09/10 cannot be faulted in terms of its fidelity to the license; sporting a bevy of bikes, riders and venues. Interestingly, 09/10, as its moniker suggests, includes all the MotoGP details for the 2009 championship and incorporate content from the 2010 season by way of downloadable content. The game’s core single-player options include an arcade mode and time trials in addition to the championship.
Speaking of the ‘career’ mode, that on offer in 09/10 is a lengthy, in-depth creature, requiring a good mixture of solid racing skill and effective, strategic micro-management for success. The basic structure of practicing a certain track, qualifying for the event, and then winning the subsequent race is fairly predictable, yet satisfying. Events outside the main races are given importance due to the fact that the player’s reputation is built within them; it is through this reputation-garnering that lucrative sponsorship deals and better bikes are made available. Slick riding, including capitalising on other riders’ slipstreams, earns reputation points, but sloppy racing and colliding into other racers does just the opposite. It is a fairly unforgiving system, but adds a mite of variety to the slightly predictable flow of the mode. Hiring team members, including managers and engineers to develop upgrades for your bikes, aids in player-immersion, but this aspect never develops beyond a surface-level. Overall, the championship mode is where most players will spend their time in 09/10, and it is definitely the most solid and fleshed out of the game’s components.

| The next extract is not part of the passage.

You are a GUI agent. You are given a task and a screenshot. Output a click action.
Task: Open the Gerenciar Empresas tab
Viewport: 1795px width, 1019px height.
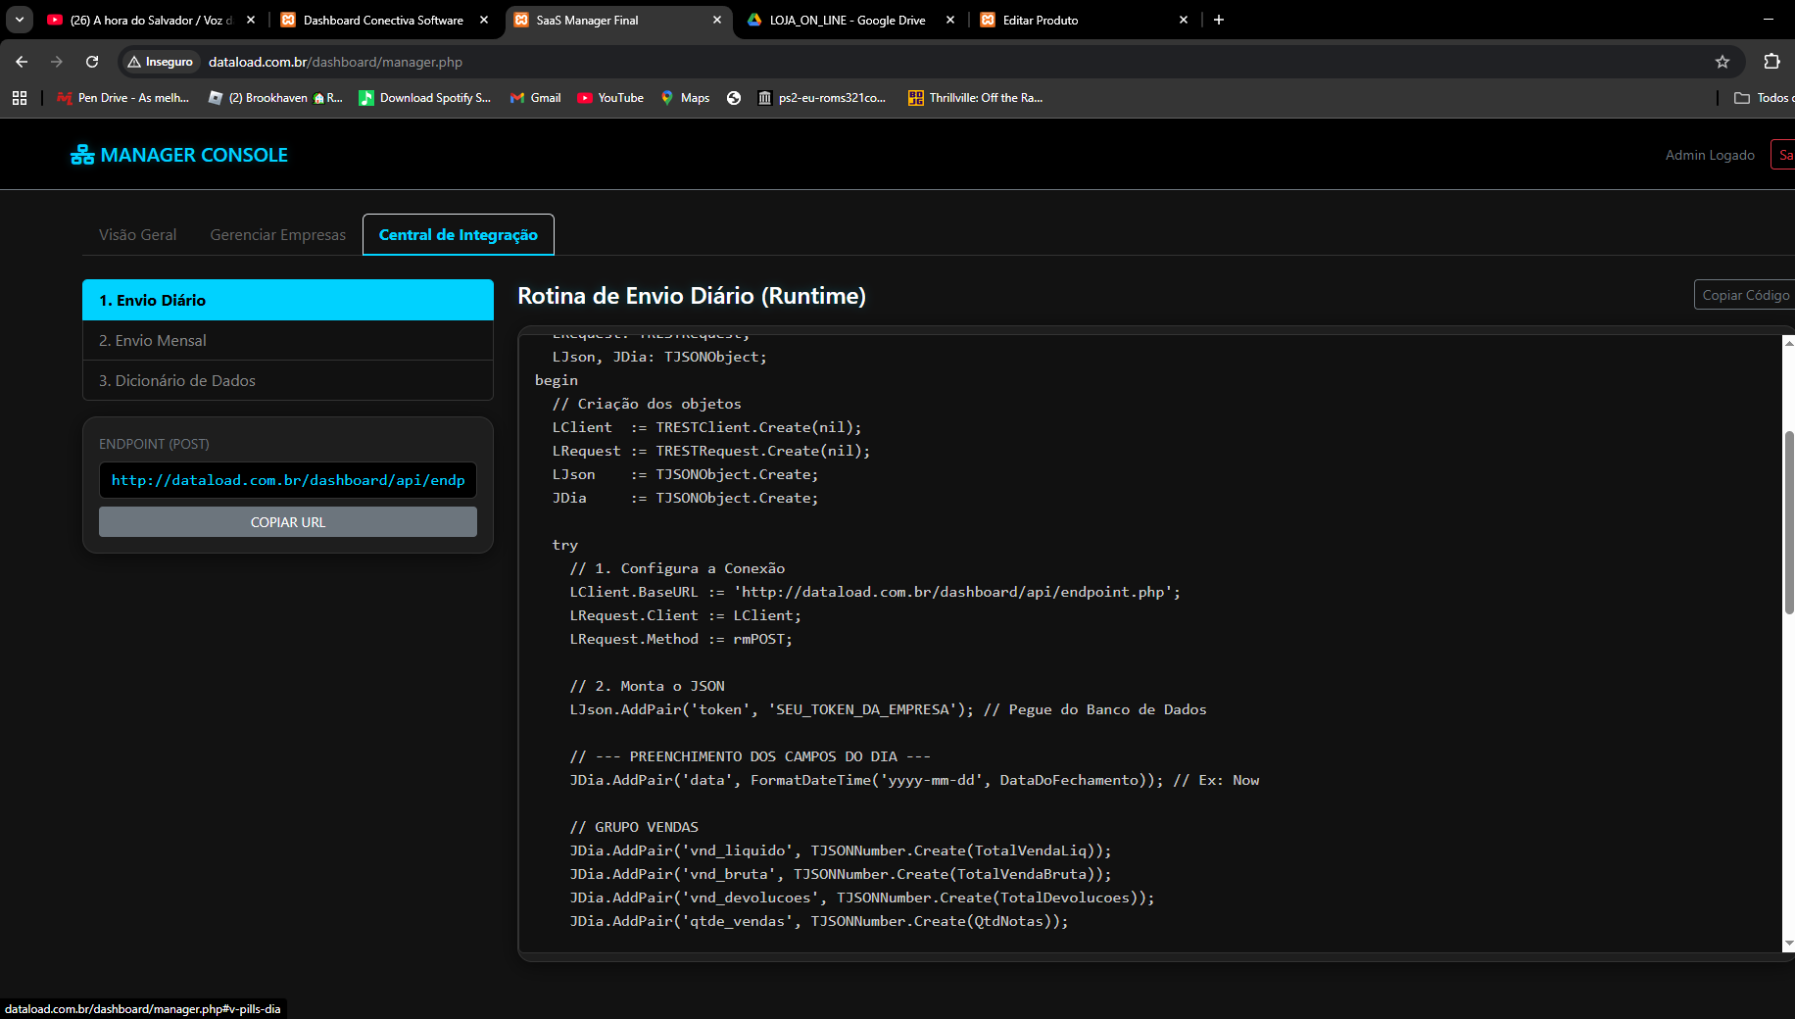(278, 235)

The trouble is that the racing model itself is fairly unexciting, with the twitchy, terrifying, yet satisfying controls of past iterations foregone in favour of a more rigid, arcade-based driving model. Rubber-banding and a decent sense of speed ensure that most races in 09/10 are competitive fights to the finish line, but the experience feels slightly inauthentic and less dangerous than hurtling over 100km/h on a motorcycle should. The revised handling model may increase the series’ accessibility for newcomers (although the intricacies of tucking and following racing lines will probably elude the most casual) but it seems unlikely that the unwashed masses will flock to 09/10 over and above the bevy of superior arcade racing titles on the market. By pandering to the masses, Monumental Games has arguably missed the point, and risks alienating the most ardent followers of the franchise.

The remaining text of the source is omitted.